Background information
- Born: Sadie Jean Wilcox May 15, 2002 (age 24) Tustin, California, U.S.
- Genres: Pop
- Occupations: Singer; songwriter;
- Instruments: Vocals; guitar; piano;
- Years active: 2021–present
- Label: Avex - Selene (2021-2022)
- Website: sadiejean.com

= Sadie Jean =

American singer-songwriter (born 2002)

Sadie Jean Wilcox (born May 15, 2002) is an American singer-songwriter. She has released one EP, Simple Like 17 (2023) and one studio album, Early Twenties Torture (2025).

==Life and career==
Sadie Jean was born in Tustin, California. According to her family, she devised songs before she could talk and had her sister write down lyrics before she could write. Starting when she was in the first grade, she took piano lessons, and later took vocal lessons and learned to play the guitar. She participated in a local theater. She attended Foothill High School, where she participated in the school choir.

Wilcox was encouraged by her brother to release music after he heard her perform a cover of Radiohead's song "Creep" after her sophomore year of high school. She then posted her music to SoundCloud. The first song she posted was written about her first boyfriend who cheated on her; she posted the song online as revenge.

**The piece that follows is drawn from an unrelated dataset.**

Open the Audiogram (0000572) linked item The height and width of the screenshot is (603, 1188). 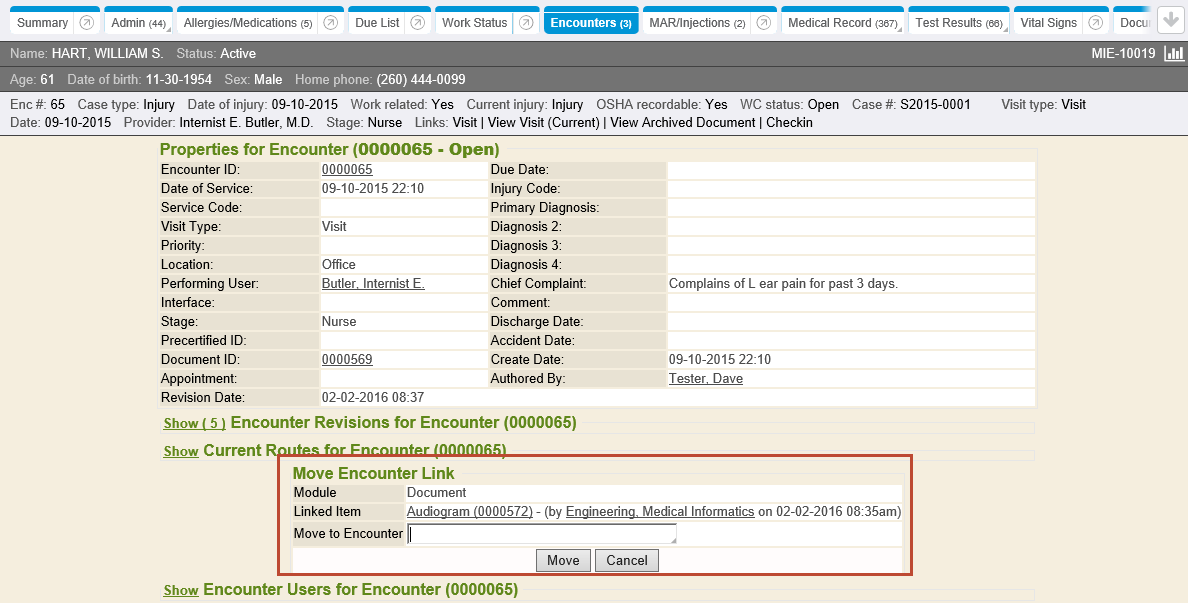click(x=469, y=512)
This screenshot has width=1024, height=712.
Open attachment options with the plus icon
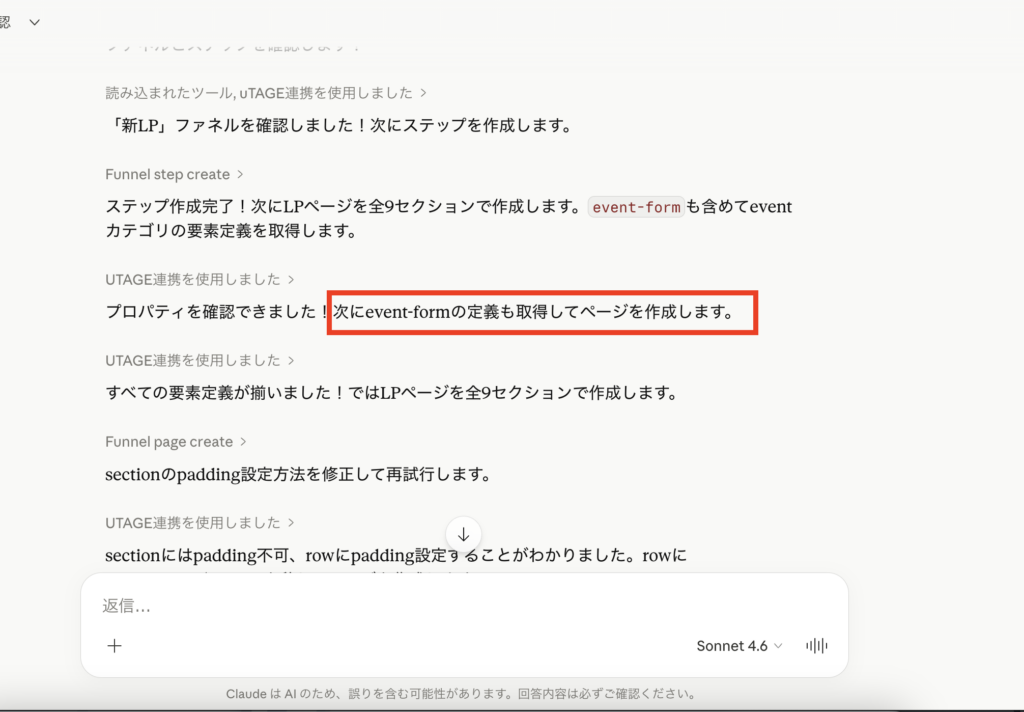point(114,645)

In 2020, Wilcox enrolled in the Clive Davis Institute of Recorded Music at the New York University Tisch School of the Arts, where she focused on songwriting and wrote up to three songs per day.

In October 2021, Wilcox wrote the song "WYD Now?" with fellow New York University students Grace Enger and David Alexander. The song became a viral video on TikTok while Wilcox was taking final exams. She was unable to concentrate on her studies and dropped out of college to pursue her music career.

Rod Wave's song "2018", released in 2023, sampled Wilcox's song "WYD Now?". The song reached number 61 on the Billboard Hot 100 which was Jean's first time on the Billboard charts

Sadie Jean released her first EP "Simple Like 17" on December 1, 2023. The seven-track project features highly-personal songs and builds on the melodies showcased in "WYD Now?" and explores themes of breakups and growing pains.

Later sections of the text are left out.